Background: Ischemic stroke (IS) remains a leading cause of mortality and disability, with limited therapeutic options due to poor drug delivery to ischemic lesions. To address this challenge, an engineered Salmonella based therapeutic method for targeted drug delivery and long-term treatment is herein designed to mitigate ischemic damage.

Methods: We engineered an attenuated luminescent Salmonella typhimurium (S.t -ΔpG) strain with an L-arabinose-inducible pBAD system to secrete bioactive FGF21. C57BL/6 mice were used to to measure neuron apoptosis and the activity of immune cells following IS induction plus S.t-ΔpG injection. Bioluminescence imaging was applied for bacterial colonization. ELISA and glucose uptake assays were performed to detect FGF21 secretion and the bioactivity. Neurological tests, TTC staining, and TUNEL labeling were used to assess the therapeutic effects of barterially secreted FGF21. Immunofluorescence assay of FGF21/FGFR1 dominant pathway was explored to investigate neuroprotective mechanism, while IBA-1 staining, CD3/CD68 immunostaining, cytokine profiling, and hepatorenal histopathology were detected to evaluate biosecurity.

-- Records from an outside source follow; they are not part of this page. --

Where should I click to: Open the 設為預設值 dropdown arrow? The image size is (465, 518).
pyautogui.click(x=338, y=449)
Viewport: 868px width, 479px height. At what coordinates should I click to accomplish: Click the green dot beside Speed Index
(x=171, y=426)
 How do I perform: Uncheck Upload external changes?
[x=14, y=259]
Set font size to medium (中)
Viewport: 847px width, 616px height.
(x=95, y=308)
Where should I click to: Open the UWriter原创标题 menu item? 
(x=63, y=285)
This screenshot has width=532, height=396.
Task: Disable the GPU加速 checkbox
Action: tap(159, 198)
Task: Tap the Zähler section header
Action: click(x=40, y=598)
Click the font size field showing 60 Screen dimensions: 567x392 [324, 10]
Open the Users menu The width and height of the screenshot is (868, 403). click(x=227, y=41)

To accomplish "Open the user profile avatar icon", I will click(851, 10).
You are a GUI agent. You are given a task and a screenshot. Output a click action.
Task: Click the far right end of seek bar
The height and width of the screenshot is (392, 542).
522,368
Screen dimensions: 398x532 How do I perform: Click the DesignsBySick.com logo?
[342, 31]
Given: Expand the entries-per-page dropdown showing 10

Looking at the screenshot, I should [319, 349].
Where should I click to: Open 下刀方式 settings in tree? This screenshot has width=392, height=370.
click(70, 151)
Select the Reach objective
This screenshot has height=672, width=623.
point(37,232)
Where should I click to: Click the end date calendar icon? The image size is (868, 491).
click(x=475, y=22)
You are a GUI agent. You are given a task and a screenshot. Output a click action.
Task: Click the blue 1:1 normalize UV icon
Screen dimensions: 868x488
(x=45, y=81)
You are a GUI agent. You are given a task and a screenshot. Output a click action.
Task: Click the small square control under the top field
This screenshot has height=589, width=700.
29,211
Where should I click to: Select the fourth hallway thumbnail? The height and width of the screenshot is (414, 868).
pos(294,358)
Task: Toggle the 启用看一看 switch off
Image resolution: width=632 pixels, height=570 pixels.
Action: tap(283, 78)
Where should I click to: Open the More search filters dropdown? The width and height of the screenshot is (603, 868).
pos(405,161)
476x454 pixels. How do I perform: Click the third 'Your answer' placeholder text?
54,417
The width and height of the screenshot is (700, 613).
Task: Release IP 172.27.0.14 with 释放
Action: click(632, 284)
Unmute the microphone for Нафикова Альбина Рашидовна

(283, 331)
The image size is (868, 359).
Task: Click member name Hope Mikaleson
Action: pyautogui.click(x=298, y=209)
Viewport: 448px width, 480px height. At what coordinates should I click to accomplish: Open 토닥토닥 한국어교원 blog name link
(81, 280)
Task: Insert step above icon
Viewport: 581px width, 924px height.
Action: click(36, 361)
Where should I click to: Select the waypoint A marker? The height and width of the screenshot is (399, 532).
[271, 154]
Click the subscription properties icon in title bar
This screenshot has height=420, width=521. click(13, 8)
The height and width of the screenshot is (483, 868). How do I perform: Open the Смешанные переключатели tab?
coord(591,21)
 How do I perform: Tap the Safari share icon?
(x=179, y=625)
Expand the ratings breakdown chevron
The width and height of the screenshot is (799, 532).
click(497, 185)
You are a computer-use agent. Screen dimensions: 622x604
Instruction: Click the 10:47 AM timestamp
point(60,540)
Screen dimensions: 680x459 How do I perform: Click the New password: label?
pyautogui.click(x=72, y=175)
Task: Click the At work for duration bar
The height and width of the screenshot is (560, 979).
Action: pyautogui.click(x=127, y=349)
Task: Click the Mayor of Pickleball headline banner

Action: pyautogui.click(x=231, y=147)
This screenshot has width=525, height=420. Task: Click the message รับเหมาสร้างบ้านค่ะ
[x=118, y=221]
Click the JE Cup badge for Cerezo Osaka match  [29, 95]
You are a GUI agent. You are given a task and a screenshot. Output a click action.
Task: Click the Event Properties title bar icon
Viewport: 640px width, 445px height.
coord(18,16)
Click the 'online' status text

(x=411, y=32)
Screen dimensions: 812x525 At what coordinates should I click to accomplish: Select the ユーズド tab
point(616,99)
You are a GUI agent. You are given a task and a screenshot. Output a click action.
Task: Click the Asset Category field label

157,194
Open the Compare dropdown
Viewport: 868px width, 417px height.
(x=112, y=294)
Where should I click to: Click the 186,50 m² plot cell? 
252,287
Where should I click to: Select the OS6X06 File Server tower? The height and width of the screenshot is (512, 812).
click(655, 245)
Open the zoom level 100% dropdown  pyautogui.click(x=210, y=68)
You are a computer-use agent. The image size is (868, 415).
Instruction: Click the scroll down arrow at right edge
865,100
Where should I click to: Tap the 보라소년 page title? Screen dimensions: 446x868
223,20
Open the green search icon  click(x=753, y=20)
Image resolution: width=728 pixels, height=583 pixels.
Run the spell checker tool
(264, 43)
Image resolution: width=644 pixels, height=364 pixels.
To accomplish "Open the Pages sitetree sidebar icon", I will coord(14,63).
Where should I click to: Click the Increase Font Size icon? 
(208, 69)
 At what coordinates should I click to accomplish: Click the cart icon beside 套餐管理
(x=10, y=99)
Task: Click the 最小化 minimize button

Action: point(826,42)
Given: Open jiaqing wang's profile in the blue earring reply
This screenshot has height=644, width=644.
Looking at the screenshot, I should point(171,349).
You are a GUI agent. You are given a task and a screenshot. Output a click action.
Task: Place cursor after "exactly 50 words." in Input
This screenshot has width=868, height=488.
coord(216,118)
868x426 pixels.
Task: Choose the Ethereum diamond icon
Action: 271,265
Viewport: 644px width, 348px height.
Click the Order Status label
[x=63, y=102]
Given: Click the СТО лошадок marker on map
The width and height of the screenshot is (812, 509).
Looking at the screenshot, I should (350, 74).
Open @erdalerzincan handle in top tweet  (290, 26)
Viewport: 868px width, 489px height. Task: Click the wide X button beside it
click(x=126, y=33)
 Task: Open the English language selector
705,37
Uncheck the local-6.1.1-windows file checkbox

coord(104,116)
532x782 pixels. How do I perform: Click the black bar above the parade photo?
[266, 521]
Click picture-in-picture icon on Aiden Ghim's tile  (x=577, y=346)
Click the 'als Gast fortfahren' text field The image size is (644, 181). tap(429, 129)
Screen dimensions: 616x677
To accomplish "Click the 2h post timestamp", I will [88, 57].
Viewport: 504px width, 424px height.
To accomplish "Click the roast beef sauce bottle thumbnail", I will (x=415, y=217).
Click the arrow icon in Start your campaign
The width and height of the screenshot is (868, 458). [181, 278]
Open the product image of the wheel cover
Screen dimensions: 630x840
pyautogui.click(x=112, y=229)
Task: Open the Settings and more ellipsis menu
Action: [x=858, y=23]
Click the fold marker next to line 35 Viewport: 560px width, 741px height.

Results: S.t-ΔpG^FGF21 selectively colonized peri-infarct regions and secreted functional FGF21, reducing neurologic deficits (48%) and infarct volume (46%) versus controls (p < 0.01). Mechanistically, immunofluorescence demonstrated that bacterially secreted FGF21 activated neuronal FGFR1/AMPK/mTOR pathway to enhance autophagy, whereas autophagy inhibition abolished its neuroprotection. Further, bacterial exclusion from neuron was validated via MAP2/NeuN plus Salmonella co-staining in primary neuron cells and brain tissue. Critically, CD3/CD68 immunostaining, serum cytokine profiling, and hepatorenal histopathology confirmed the long-term biosafety of this approach.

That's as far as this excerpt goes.